Recorded data
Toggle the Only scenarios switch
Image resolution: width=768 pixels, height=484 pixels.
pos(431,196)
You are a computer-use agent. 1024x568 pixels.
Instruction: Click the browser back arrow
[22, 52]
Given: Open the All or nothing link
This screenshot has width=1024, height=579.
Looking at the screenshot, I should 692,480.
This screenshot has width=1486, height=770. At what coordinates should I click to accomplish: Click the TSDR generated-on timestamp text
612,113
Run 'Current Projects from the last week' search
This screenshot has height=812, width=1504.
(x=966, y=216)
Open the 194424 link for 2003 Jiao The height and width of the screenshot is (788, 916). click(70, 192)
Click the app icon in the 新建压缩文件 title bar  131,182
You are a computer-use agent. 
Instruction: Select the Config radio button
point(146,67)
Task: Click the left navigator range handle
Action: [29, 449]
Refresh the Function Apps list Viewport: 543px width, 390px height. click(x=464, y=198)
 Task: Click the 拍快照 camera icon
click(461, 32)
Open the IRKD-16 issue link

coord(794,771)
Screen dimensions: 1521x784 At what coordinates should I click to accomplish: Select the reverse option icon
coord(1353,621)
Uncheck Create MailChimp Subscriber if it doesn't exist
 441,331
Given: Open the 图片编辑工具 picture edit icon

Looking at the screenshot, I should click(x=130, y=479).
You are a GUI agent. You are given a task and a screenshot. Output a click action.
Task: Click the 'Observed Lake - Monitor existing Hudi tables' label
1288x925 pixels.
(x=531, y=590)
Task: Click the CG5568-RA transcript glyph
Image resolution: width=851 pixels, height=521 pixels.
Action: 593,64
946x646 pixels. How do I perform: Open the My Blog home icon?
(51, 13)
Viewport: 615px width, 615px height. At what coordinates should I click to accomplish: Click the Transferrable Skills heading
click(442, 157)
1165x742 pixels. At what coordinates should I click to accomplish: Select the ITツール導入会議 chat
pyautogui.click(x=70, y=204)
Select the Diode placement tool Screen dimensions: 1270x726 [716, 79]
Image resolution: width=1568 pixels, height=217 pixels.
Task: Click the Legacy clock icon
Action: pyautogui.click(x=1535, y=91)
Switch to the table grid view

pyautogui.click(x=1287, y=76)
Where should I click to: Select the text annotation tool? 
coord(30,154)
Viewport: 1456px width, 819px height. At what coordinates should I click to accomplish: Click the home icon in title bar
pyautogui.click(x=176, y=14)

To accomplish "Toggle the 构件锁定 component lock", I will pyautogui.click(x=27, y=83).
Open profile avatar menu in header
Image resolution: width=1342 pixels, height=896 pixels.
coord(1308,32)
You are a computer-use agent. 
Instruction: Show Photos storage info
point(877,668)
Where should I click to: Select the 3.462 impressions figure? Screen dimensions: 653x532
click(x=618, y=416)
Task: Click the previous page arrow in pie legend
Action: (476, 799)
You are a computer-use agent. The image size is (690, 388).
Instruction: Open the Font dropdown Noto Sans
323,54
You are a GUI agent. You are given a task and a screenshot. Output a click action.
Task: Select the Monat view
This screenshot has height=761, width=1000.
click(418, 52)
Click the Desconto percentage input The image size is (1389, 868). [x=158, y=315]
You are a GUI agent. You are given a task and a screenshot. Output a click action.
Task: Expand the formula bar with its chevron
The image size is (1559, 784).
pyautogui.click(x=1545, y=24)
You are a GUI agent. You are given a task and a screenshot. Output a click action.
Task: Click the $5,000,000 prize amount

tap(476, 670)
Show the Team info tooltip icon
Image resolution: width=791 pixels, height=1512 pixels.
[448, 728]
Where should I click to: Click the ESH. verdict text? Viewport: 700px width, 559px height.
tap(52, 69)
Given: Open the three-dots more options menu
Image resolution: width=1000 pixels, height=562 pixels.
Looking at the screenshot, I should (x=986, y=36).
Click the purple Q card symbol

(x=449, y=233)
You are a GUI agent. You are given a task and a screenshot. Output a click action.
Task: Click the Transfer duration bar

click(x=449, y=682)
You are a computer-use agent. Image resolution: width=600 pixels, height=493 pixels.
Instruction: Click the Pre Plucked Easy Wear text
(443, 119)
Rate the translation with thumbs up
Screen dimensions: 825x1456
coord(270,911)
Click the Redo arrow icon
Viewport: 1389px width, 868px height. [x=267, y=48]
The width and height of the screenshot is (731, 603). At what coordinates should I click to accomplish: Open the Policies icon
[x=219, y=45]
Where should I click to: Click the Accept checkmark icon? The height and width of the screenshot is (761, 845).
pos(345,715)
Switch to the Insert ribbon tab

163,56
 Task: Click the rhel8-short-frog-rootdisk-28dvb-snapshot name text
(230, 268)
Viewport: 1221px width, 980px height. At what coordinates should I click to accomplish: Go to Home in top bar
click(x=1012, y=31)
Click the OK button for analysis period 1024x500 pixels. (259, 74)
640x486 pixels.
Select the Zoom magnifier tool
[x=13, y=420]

Given problem
Reproduce the records from the line containing "Select the Diode" through the line containing "pyautogui.click(x=1287, y=76)", inclusive, substituting "Resistor" for "Diode" and leaving everything else unchanged.

Finished answer
Select the Resistor placement tool Screen dimensions: 1270x726 [716, 79]
Image resolution: width=1568 pixels, height=217 pixels.
Task: Click the Legacy clock icon
Action: pyautogui.click(x=1535, y=91)
Switch to the table grid view

pyautogui.click(x=1287, y=76)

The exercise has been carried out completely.